TASK INSTRUCTIONS:
List every line of the entries that contains the string "This". Case counts.

-- start ITEMS --

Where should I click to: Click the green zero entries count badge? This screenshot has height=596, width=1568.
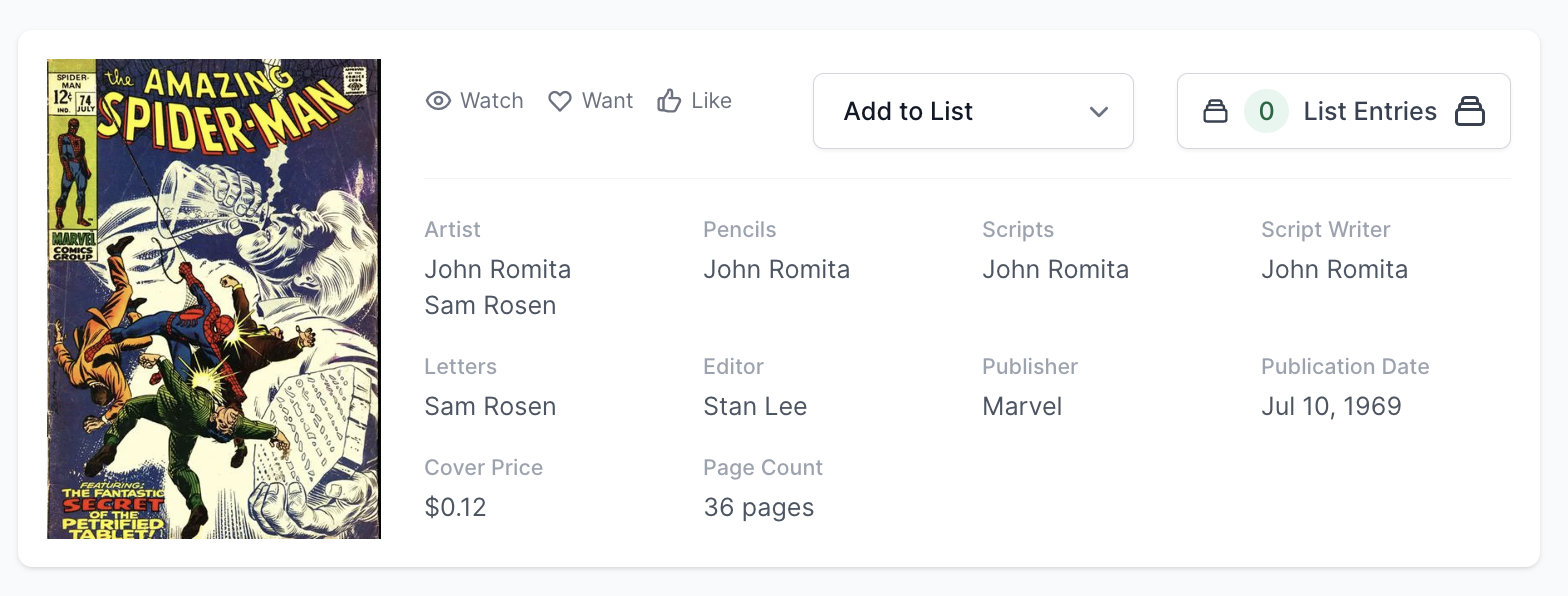(1266, 111)
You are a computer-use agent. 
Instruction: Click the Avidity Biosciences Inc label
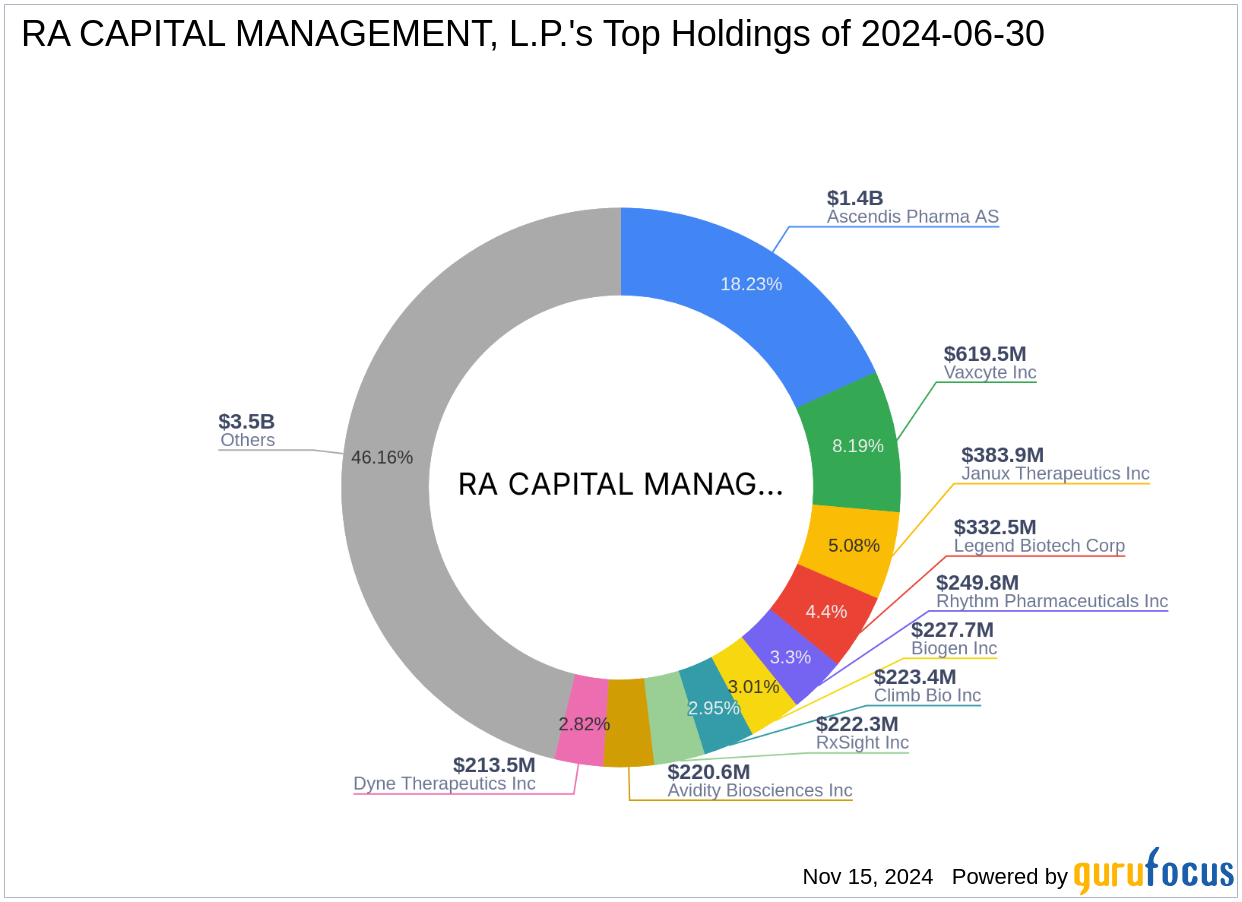click(x=760, y=791)
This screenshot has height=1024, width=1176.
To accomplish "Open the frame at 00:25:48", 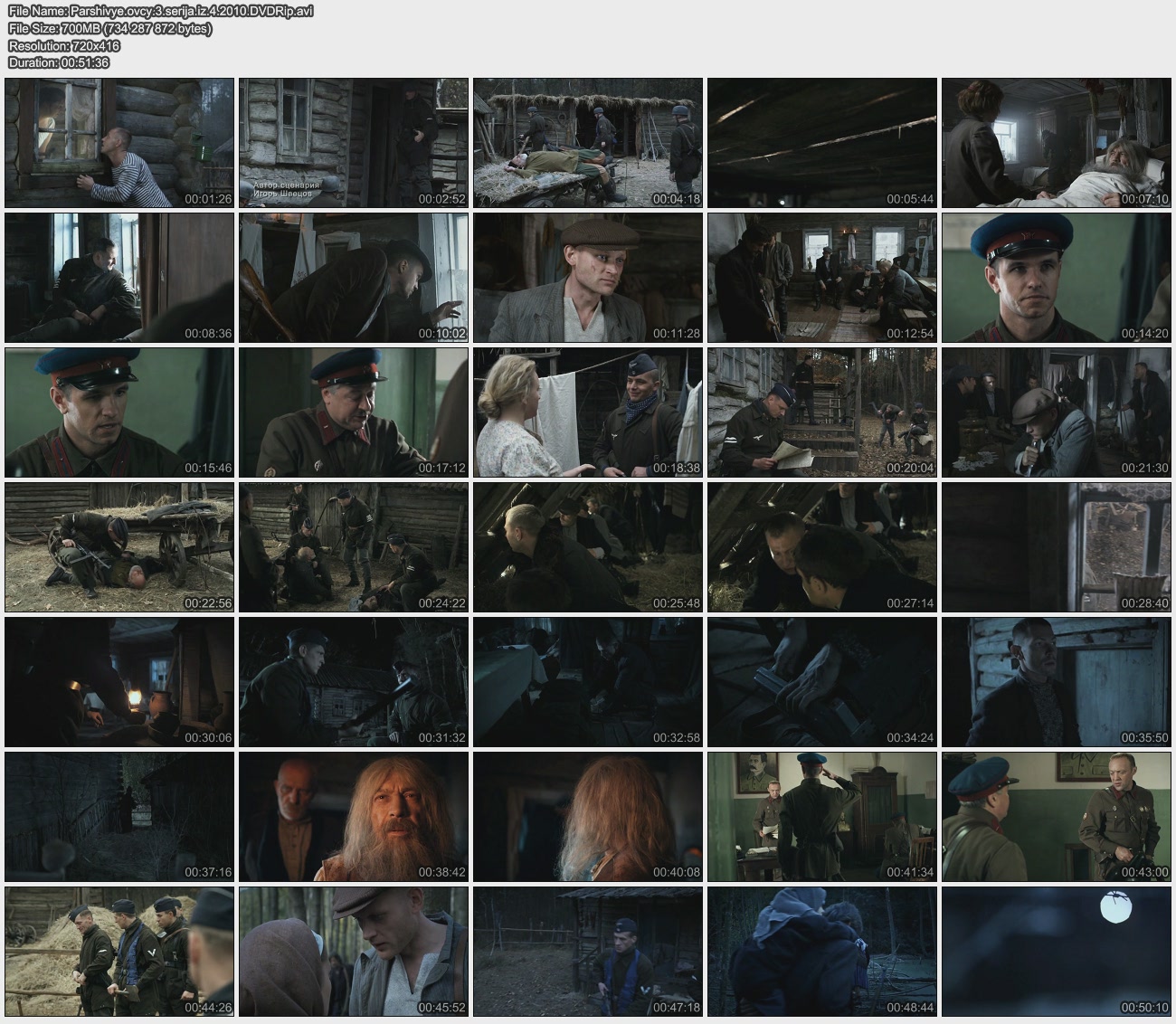I will coord(588,547).
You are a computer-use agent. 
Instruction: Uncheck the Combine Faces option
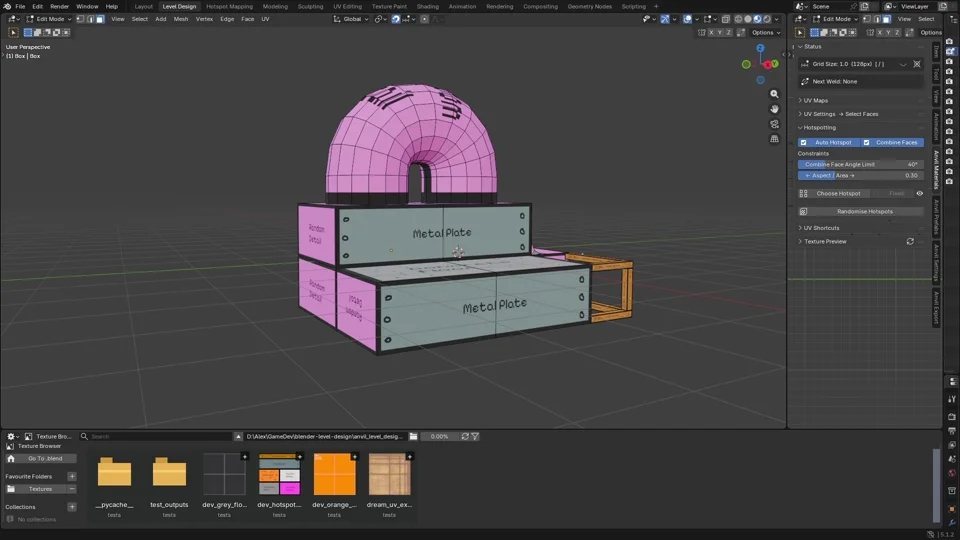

-- end ITEMS --

TASK RESPONSE:
Where should I click to: Click the green zero entries count badge? This screenshot has height=596, width=1568.
This screenshot has height=1024, width=1176.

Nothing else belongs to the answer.